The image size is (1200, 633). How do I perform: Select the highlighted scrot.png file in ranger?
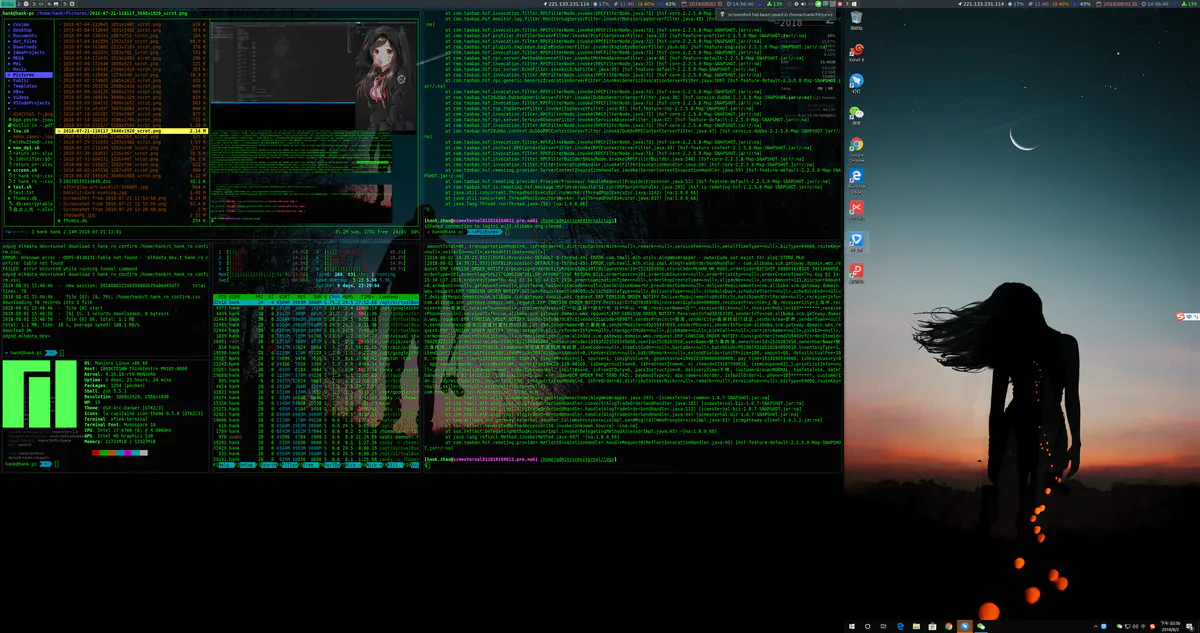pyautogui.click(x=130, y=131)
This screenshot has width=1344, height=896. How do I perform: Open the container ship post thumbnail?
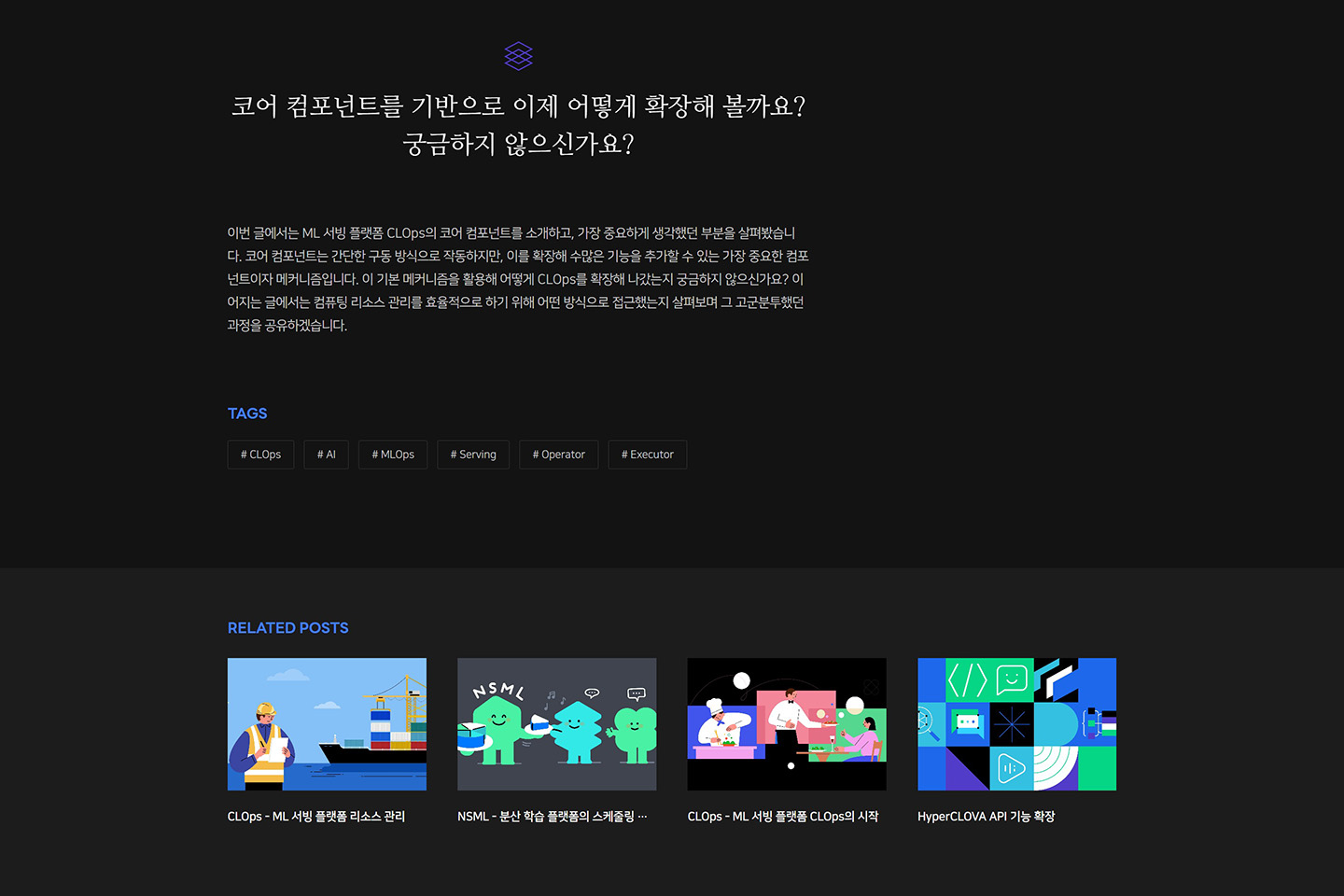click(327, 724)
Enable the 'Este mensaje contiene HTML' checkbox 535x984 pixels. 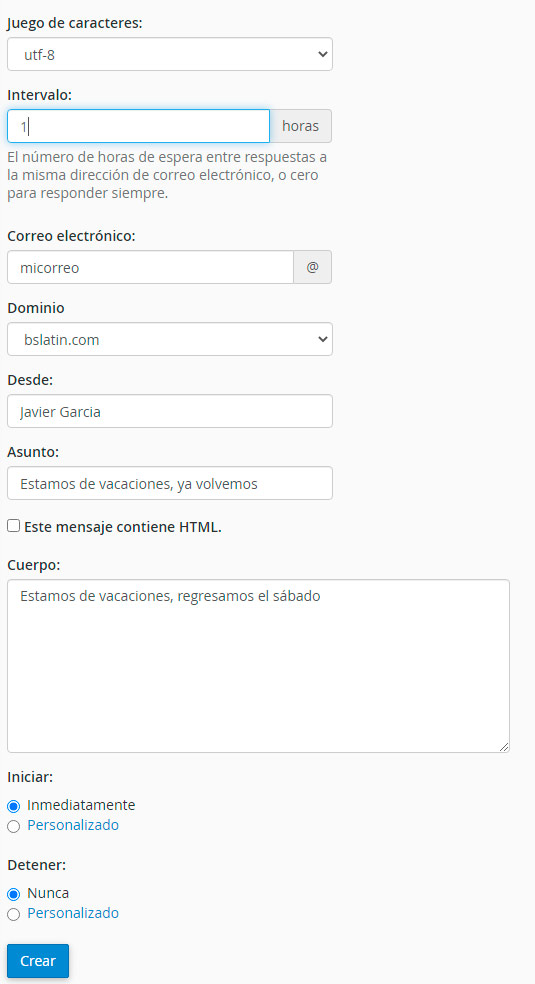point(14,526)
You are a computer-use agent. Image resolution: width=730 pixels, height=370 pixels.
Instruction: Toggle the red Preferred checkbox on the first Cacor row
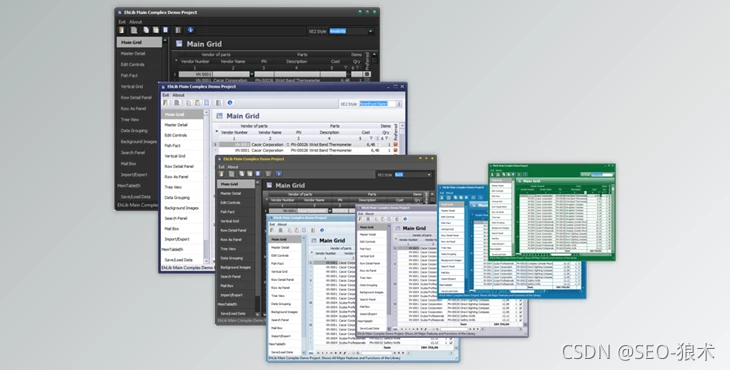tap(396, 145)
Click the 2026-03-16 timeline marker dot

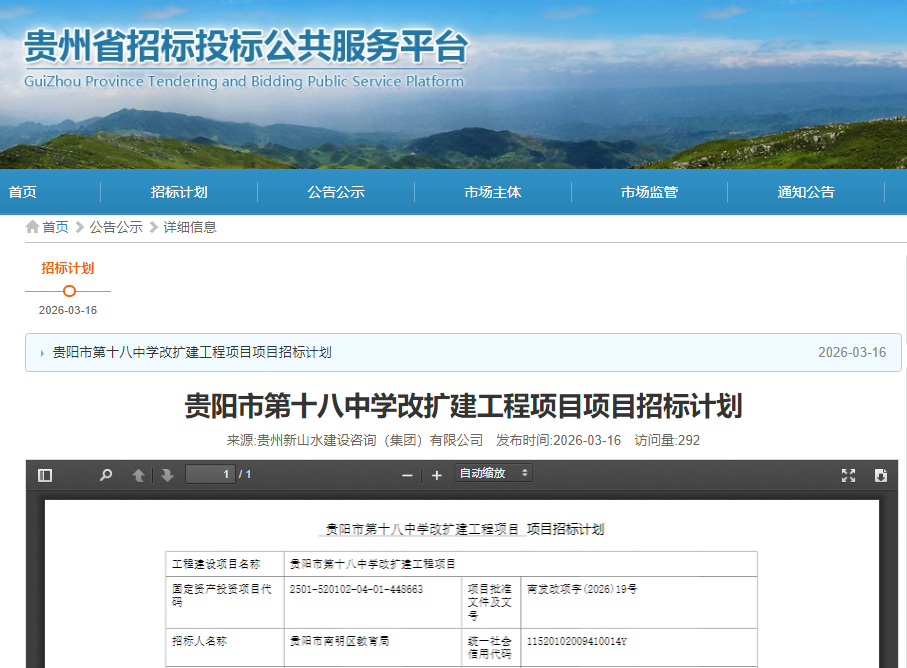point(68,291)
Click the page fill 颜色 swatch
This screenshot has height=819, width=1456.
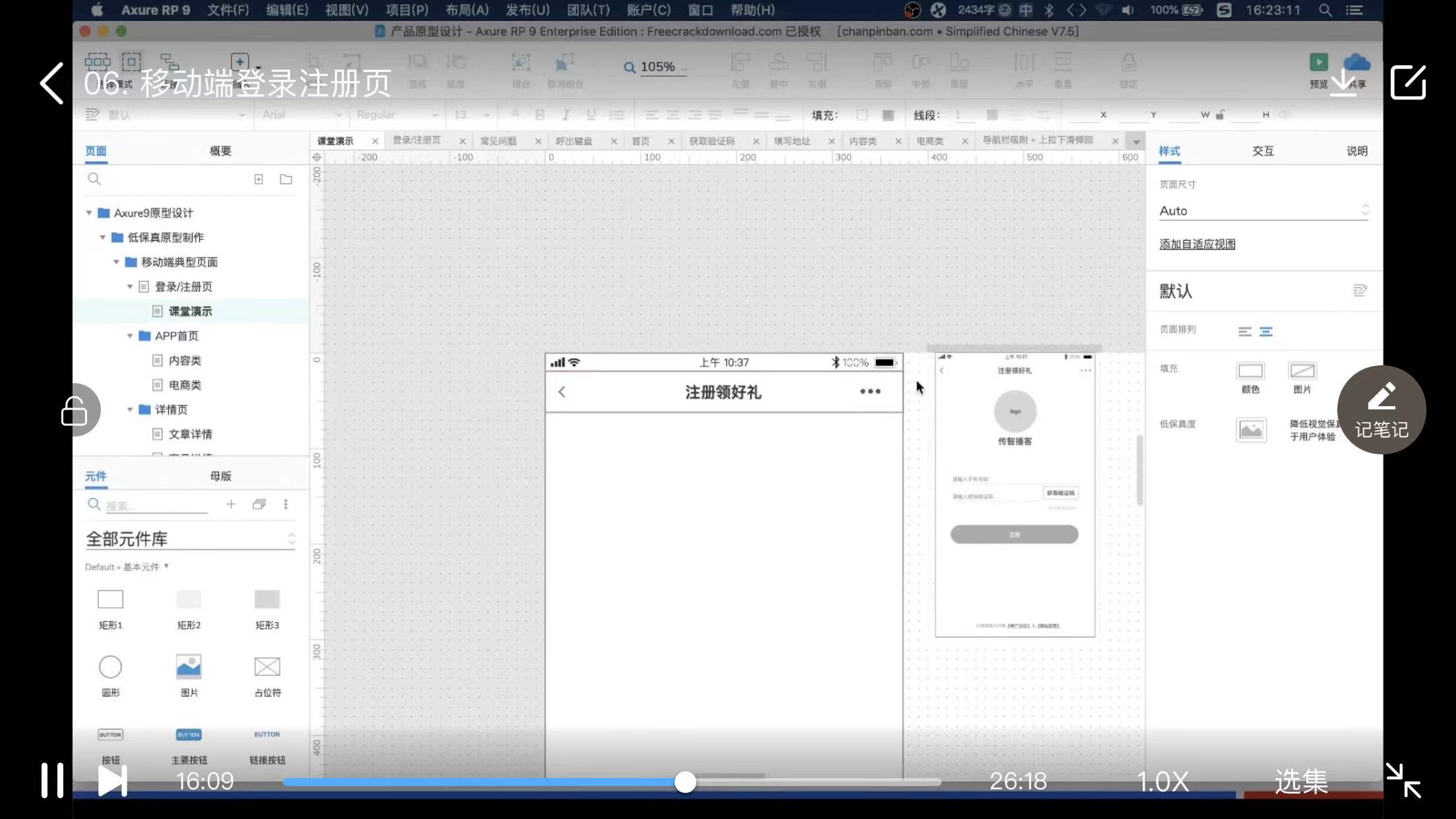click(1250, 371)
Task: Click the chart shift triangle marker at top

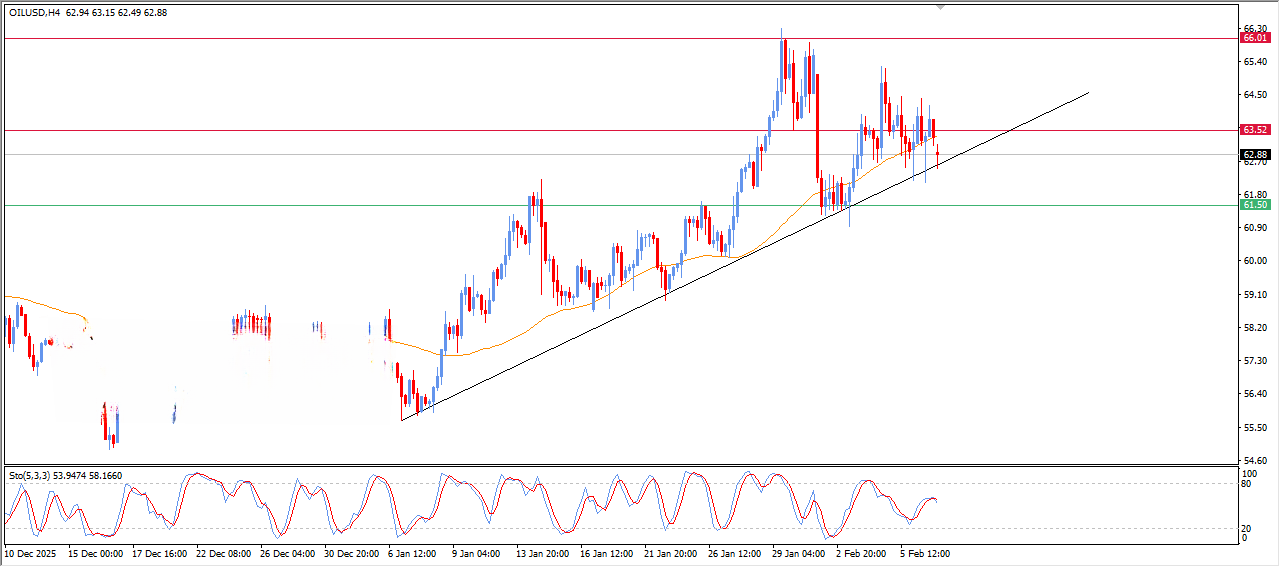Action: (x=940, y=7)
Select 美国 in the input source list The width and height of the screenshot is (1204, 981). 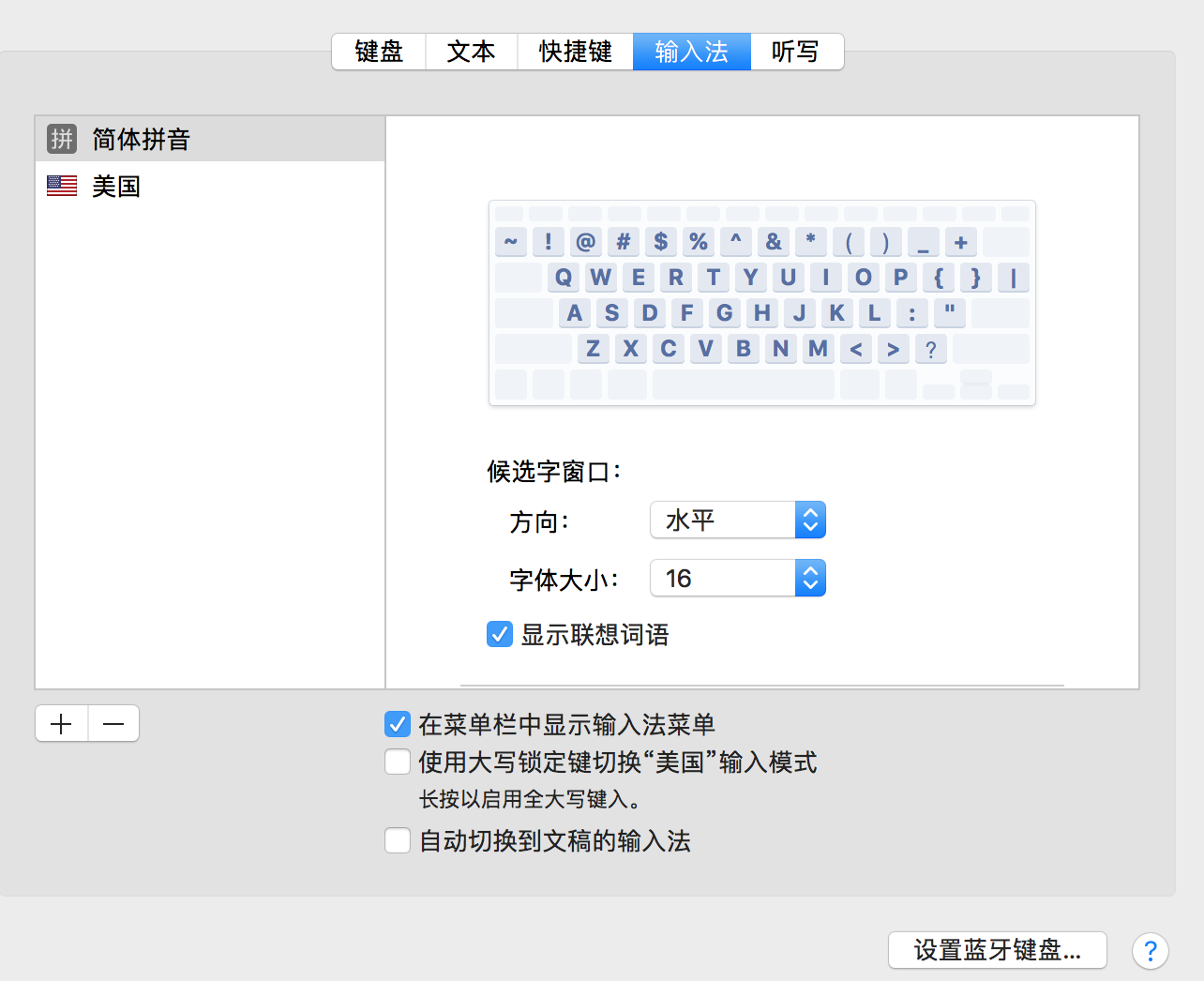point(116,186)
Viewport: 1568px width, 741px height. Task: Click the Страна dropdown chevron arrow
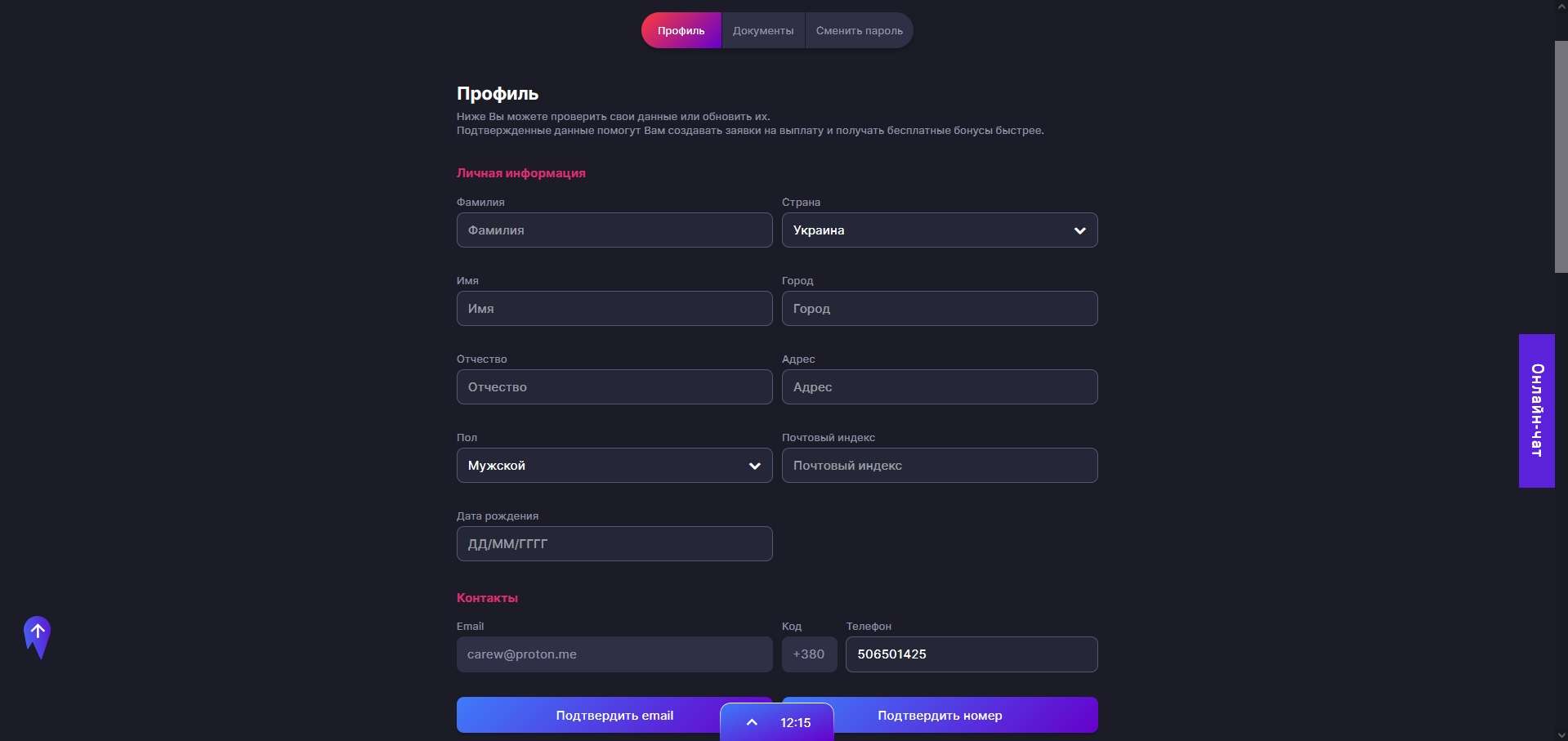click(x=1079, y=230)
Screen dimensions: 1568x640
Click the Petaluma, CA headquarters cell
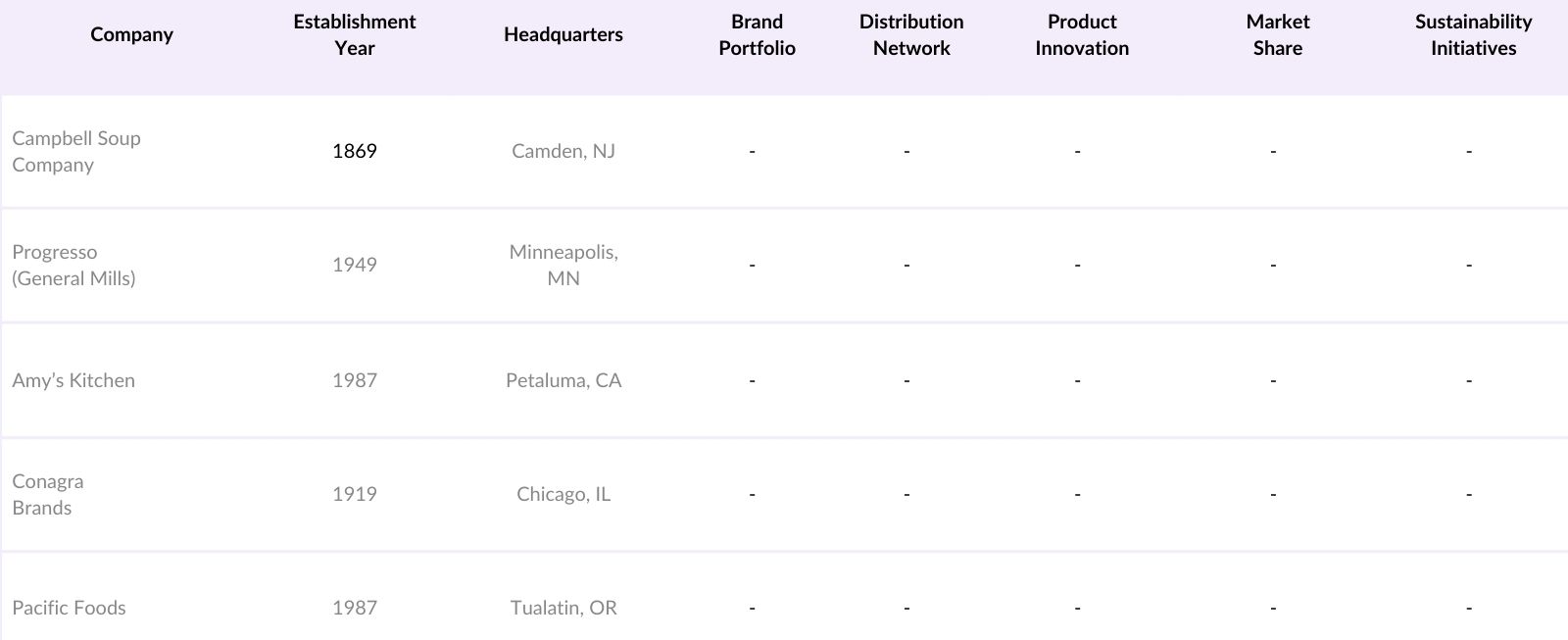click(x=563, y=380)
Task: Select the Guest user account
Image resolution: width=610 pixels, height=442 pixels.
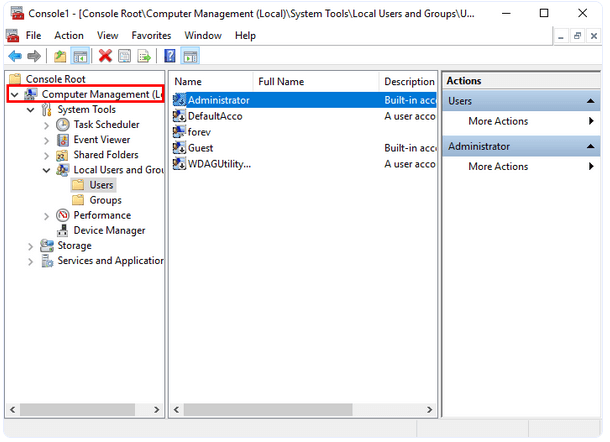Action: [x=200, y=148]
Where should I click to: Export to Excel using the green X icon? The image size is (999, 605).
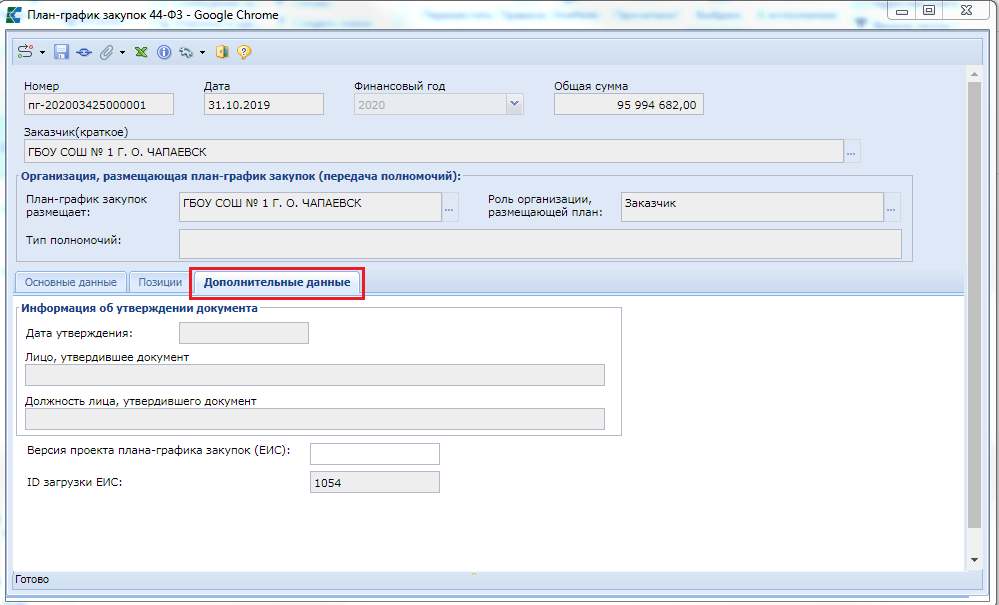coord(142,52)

- **GOAL**
Copy the data from the line with "Screen dimensions: 1568x640" through the end, replacing "Guest" with "Administrator" and keeping everything else unchanged. Leave out the pictures.

- **FULL ANSWER**
Screen dimensions: 1568x640
Click the Petaluma, CA headquarters cell
click(x=563, y=380)
Task: Select the Administrator user account
Image resolution: width=610 pixels, height=442 pixels.
Action: [x=200, y=148]
Where should I click to: Export to Excel using the green X icon? The image size is (999, 605).
coord(142,52)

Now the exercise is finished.